GOAL OF THE EXERCISE: Write the records out exactly as they read, but not the pictures.

EXERCISE MATERIALS:
——

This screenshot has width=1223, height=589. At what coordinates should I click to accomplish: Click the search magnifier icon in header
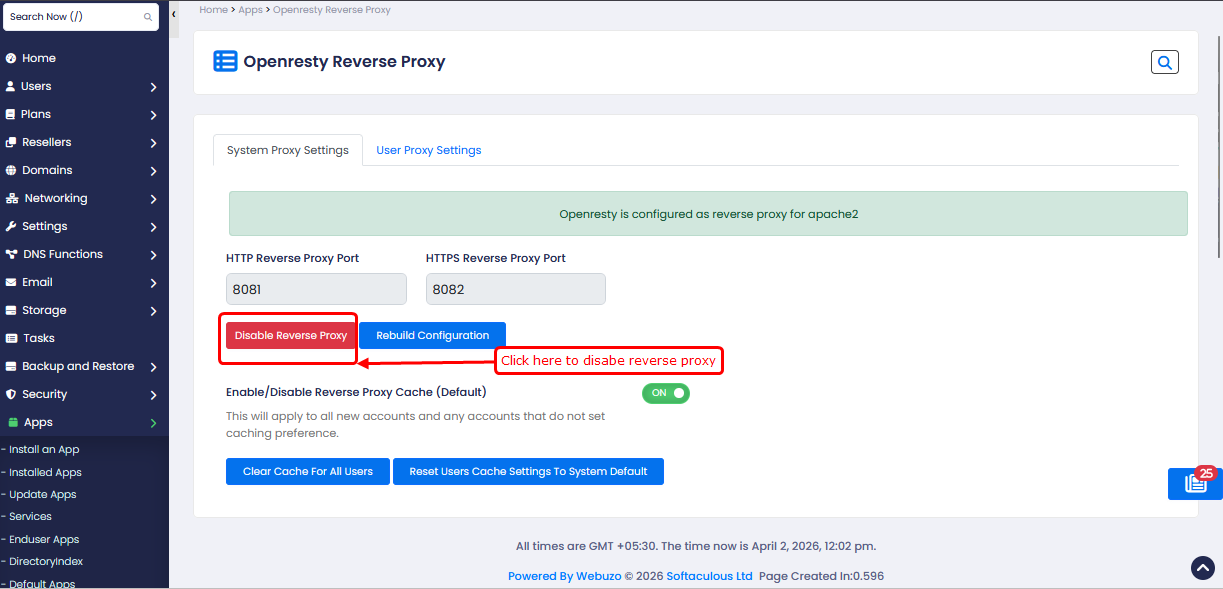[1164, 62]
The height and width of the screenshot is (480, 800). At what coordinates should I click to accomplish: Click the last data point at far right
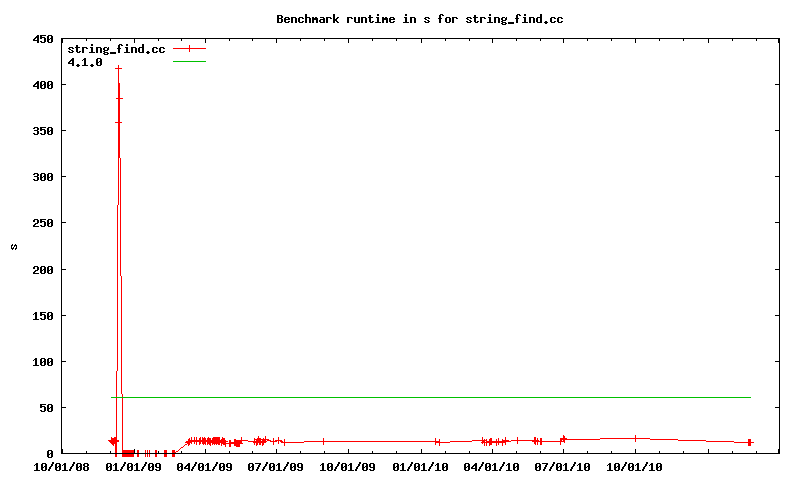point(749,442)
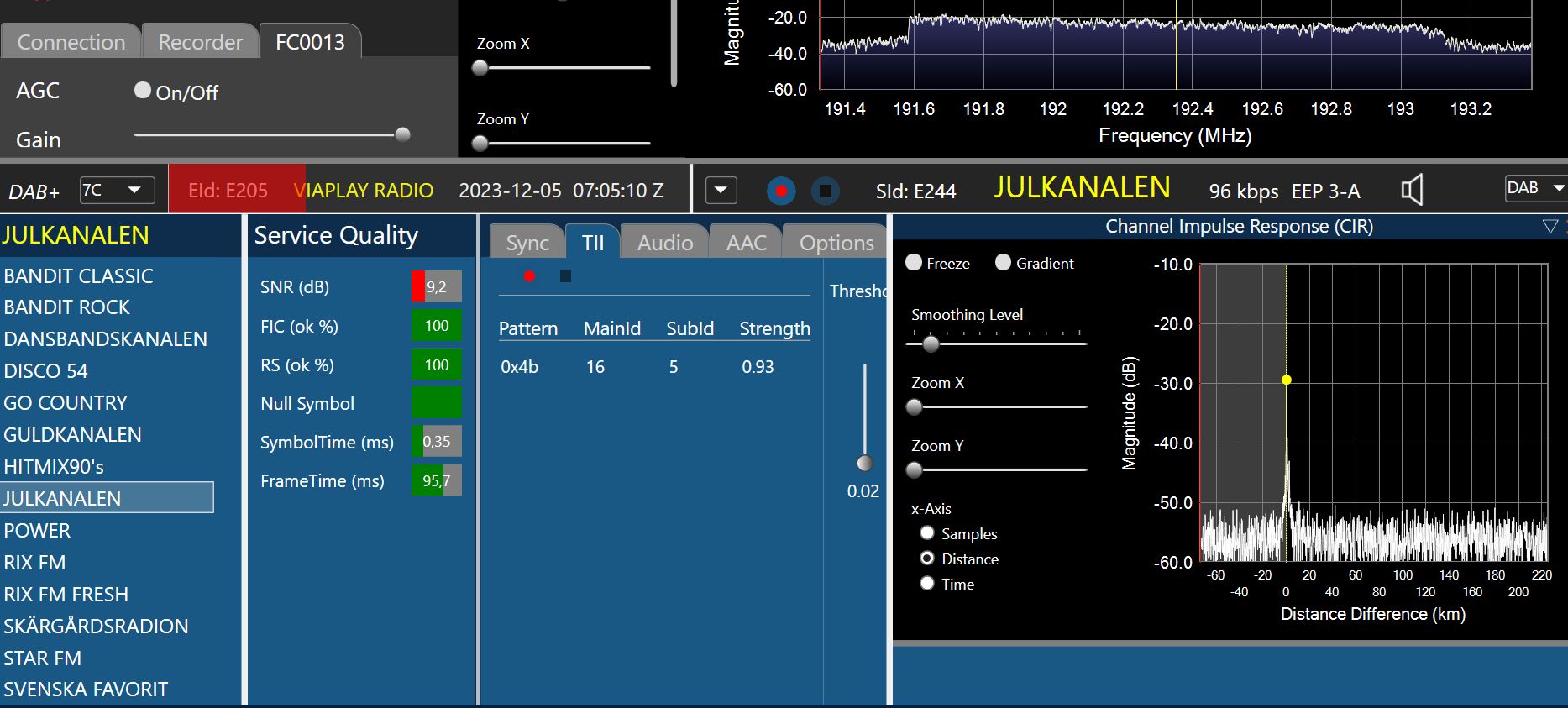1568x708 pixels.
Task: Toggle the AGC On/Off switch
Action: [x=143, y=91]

——

SOLUTION TO THIS TASK:
This screenshot has width=1223, height=589. At what coordinates should I click to accomplish: Click the search magnifier icon in header
[1164, 62]
The height and width of the screenshot is (480, 800). At what coordinates should I click to accomplish: Click the last data point at far right
point(749,442)
1568x708 pixels.
Task: Toggle the AGC On/Off switch
Action: [x=143, y=91]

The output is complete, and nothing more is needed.